[发明专利]一种壳聚糖酶细胞表面展示体系及其制备和应用

权利要求书

1.一种壳聚糖酶细胞表面展示体系，其特征在于：将编码壳聚糖酶的基因csn和负责跨膜转运及锚定功能的冰核蛋白N端结构域的基因inaQN融合得到融合后的基因片段，将融合后的基因片段表达在宿主细胞表面，得到壳聚糖酶细胞表面展示体系；所述的基因csn的核苷酸序列如SEQ ID NO.1所示，所述的基因inaQN的核苷酸序列如SEQ ID NO.2所示。

2.根据权利要求1所述的一种壳聚糖酶细胞表面展示体系，其特征在于：所述编码壳聚糖酶的基因csn来源于枯草芽孢杆菌，所述宿主细胞为大肠杆菌宿主菌。

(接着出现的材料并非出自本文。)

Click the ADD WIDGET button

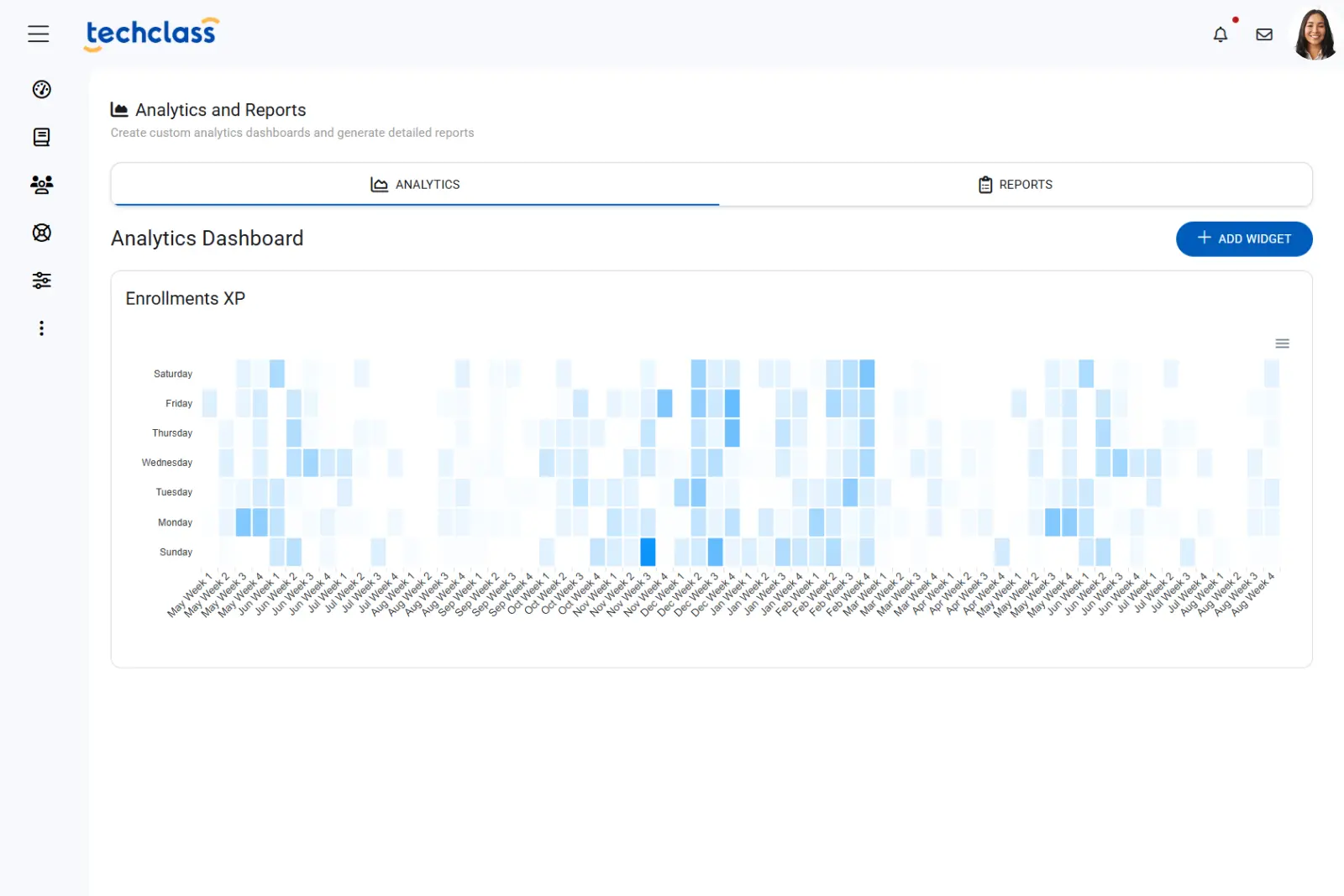pos(1244,238)
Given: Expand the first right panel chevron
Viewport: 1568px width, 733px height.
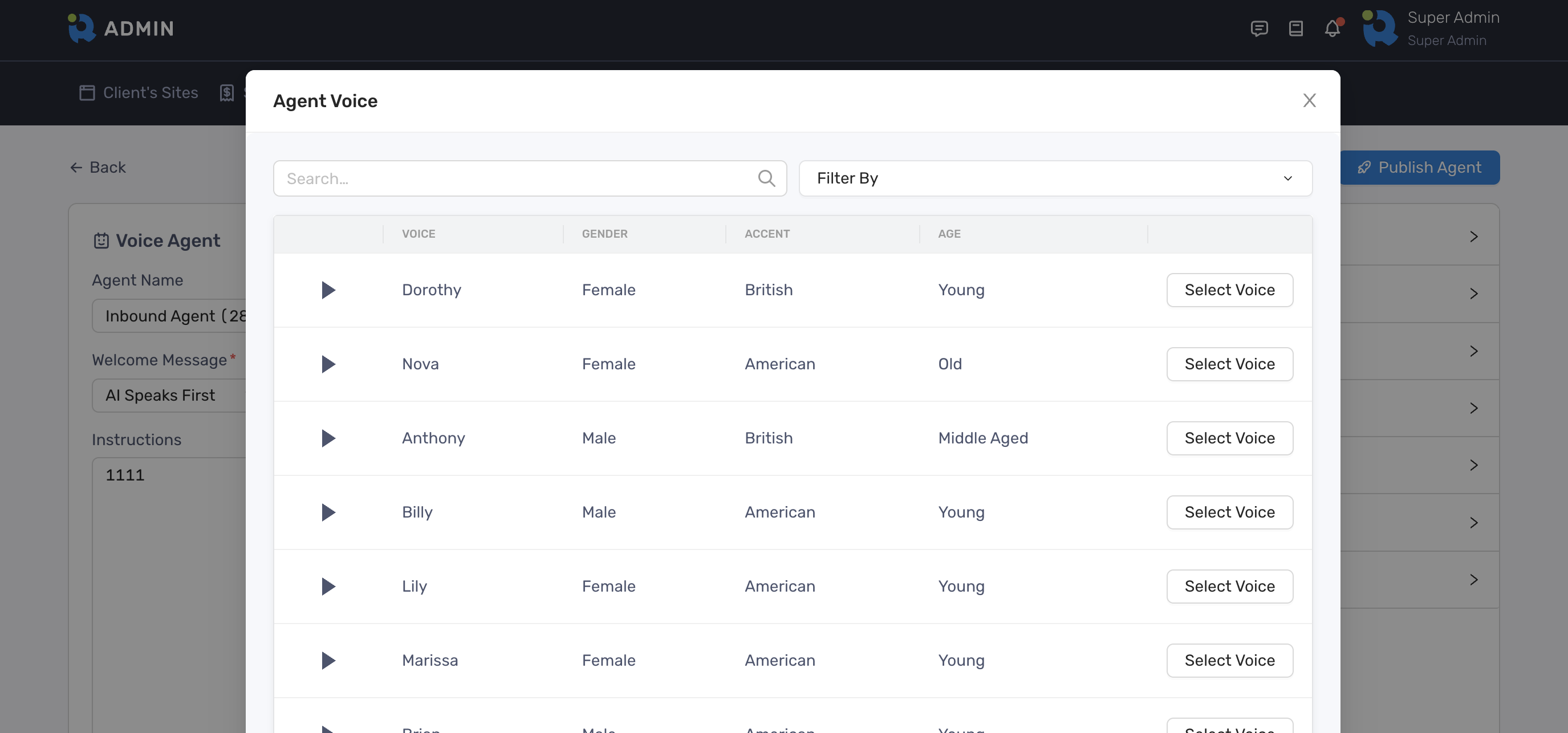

3.权利要求1所述的一种壳聚糖酶细胞表面展示体系的制备方法，其特征在于：包括以下步骤：

1）将SEQ ID NO：1所示的编码壳聚糖酶的基因csn和SEQ ID NO：2所示的负责跨膜转运及锚定功能的冰核蛋白N端结构域基因inaQN融合，得到融合后的基因片段；

2）验证融合后的基因片段的序列；

3）将经验证的融合后的基因片段插入IPTG诱导型表达质粒中，得到重组的IPTG诱导型表达质粒；

4）将重组的IPTG诱导型表达质粒转化入宿主菌，使得含有所述重组的IPTG诱导型表达质粒的宿主菌成为所述重组壳聚糖酶细胞表面展示体系；

5）在IPTG诱导下所述重组壳聚糖酶展示在所述宿主菌的表面。

4.根据权利要求3所述的一种壳聚糖酶细胞表面展示体系的制备方法，其特征在于：步骤3)中所述的IPTG诱导型表达质粒是指含有乳糖操纵子的IPTG诱导型表达质粒。

5.根据权利要求3所述的一种壳聚糖酶细胞表面展示体系的制备方法，其特征在于：所述宿主菌为大肠杆菌DH5α、BL21或JM109。

6.根据权利要求3所述的一种壳聚糖酶细胞表面展示体系的制备方法，其特征在于：步骤5)中所述IPTG诱导的具体步骤为：

(I) 将含有所述重组的IPTG诱导型表达质粒的宿主菌接种于培养基中，在28-37℃下震荡培养10-14h；

(II) 将步骤(I)中的细菌培养物以培养基体积的1-10%接种量转接于新鲜培养基中，在28-37℃下震荡培养；

(III) 待步骤(II)中的细菌培养液OD₆₀₀为0.6-0.9时，在培养液中加入IPTG，使IPTG的终浓度在0.2-1.5mM，继续震荡培养至培养液OD₆₀₀为1.7-1.9；

(IV) 收集步骤(III)中培养液中的细胞，重悬至磷酸盐缓冲液中保存于1-4℃即可。

7.权利要求1所述的壳聚糖酶细胞表面展示体系在制备低分子量壳聚糖和壳寡糖中的应用。